▶ GOAL: In the passage on cased pipeline networks, copy the part from "FIG. 1 shows" to "100 and 103.", but switch "natural gas" to "methane".

FIG. 1 shows a cross section of two (2) conduit pipelines or carrier pipelines encasing a high number of interior pipelines for flowing gas or liquid products. In the drawing as shown, the conduit or carrier pipelines 100 and 103 enclose nineteen (19) interior pipelines 101, 102, 104, 105, 106. With two conduit pipelines 100 and 103, as shown in FIG. 1, the pipeline network comprises thirty-eight (38) total individual interior pipelines or line pipes. The pipeline network in FIG. 1 flows natural gas 101, CO2 or carbon dioxide 102, water or H2O 104 and 106, salt water 105, and other gas or liquid products. Leakage of gas or liquid products is contained and controlled by the outer casing 100 and 103.

FIG. 2 is a three-dimensional view of two (2) conduit pipelines or carrier pipelines encasing a high number of interior pipelines for flowing gas or liquid products. The conduit or carrier pipelines 200 and 201 each enclose nineteen (19) individual interior pipelines 202, 203, 204, 205, and 206. In total, the dual conduits 200 and 201 comprise a pipeline network of thirty-eight (38) individual interior pipelines as shown in the drawing. Leakage of gas or liquid products is contained and controlled by the outer casing 200 and 201.

FIG. 3 is a side-view of the cased pipeline network showing a single conduit or carrier pipeline containing a high number or interior line pipes. The conduit or carrier pipeline 300, 301, 309, and 310 encloses a high number of interior pipelines 302, 303, 305 and 308 for flowing gas or liquid products. This embodiment of the pipeline network has twelve (12) interior line pipes. The spacer 306 aligns and supports the interior line pipes with the conduit or carrier pipeline 301, 310. The spacer 306 is mounted inside the conduit or carrier pipeline 301, 310 by welding or other means at 304 and 307. Leakage of gas or liquid products is contained and controlled by the outer casing 300, 301, 309 and 310.

▶ DATASET ROWS:
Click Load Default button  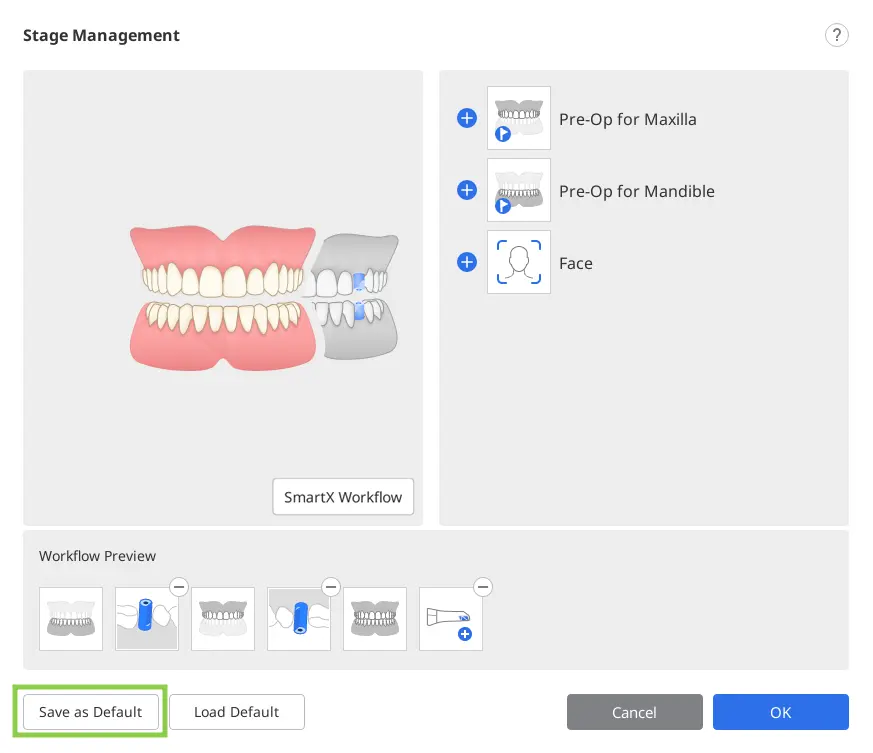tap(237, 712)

--

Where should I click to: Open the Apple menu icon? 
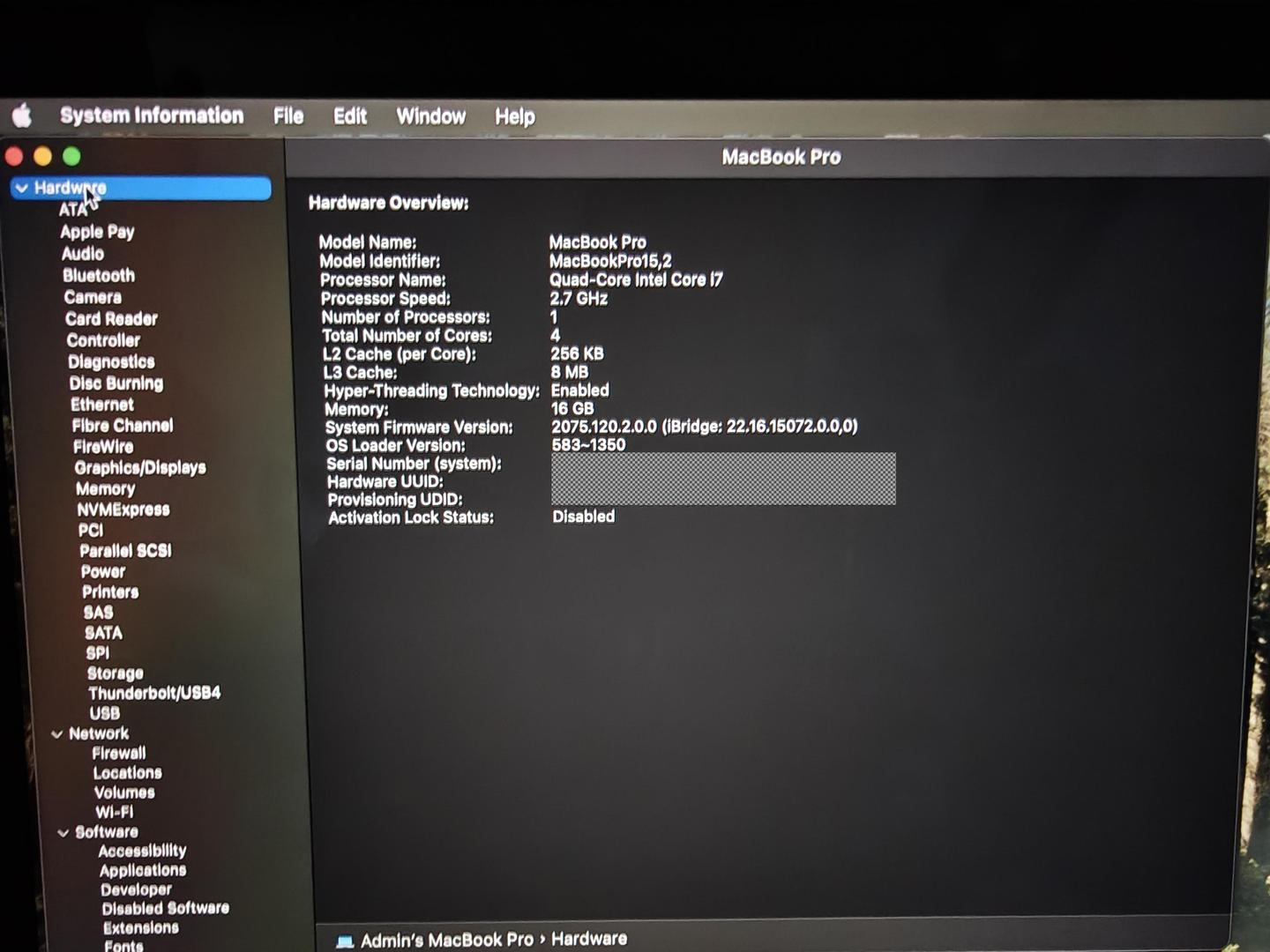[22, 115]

▶ RESULT:
FIG. 1 shows a cross section of two (2) conduit pipelines or carrier pipelines encasing a high number of interior pipelines for flowing gas or liquid products. In the drawing as shown, the conduit or carrier pipelines 100 and 103 enclose nineteen (19) interior pipelines 101, 102, 104, 105, 106. With two conduit pipelines 100 and 103, as shown in FIG. 1, the pipeline network comprises thirty-eight (38) total individual interior pipelines or line pipes. The pipeline network in FIG. 1 flows methane 101, CO2 or carbon dioxide 102, water or H2O 104 and 106, salt water 105, and other gas or liquid products. Leakage of gas or liquid products is contained and controlled by the outer casing 100 and 103.